My understanding of both, beyond what Zookeeper already does, are:

1. Consul can be used to monitor a service and report it's status.  This can be 
very useful for knowing if a service, such as Zookeeper of Kafka, goes down.  
This can be done through a built-in web interface.
2. Confd leverages Consul, or etcd, to propogate changes to a service and 
restart it if necessary.  So, if we change a broker specific setting, we can 
put the change in Consul and have Confd automatically modify the config files 
on the broker nodes and restart the service as needed.

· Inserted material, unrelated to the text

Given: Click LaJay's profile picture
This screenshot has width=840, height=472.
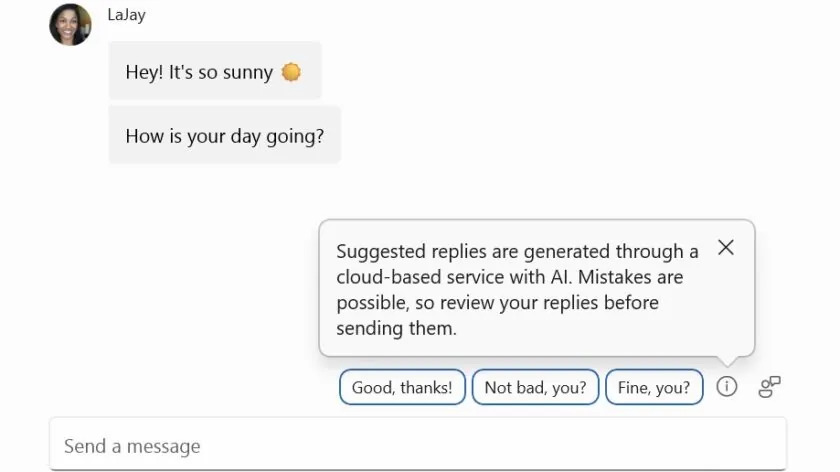Looking at the screenshot, I should point(70,24).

My knowledge in this area is a bit limited as I haven't used either.  I'm 
working with someone who is and wanted to ask people about this so that we can 
learn what works and what doesn't.

_______________________________________
From: Roger Hoover [roger.hoo...@gmail.com]
Sent: Friday, October 17, 2014 12:26 PM
To: users@kafka.apache.org
Subject: Re: Kafka/Zookeeper deployment Questions

Casey,

Could you describe a little more about how these would help manage a
cluster?

My understanding is that Consul provides service discovery and leader
election.  Kafka already uses ZooKeeper for brokers to discover each other
and elect partition leaders.  Kafka high-level consumers use ZK to divide
up topic partitions amongst themselves.

I'm not able to see how Consul +/or confd will help.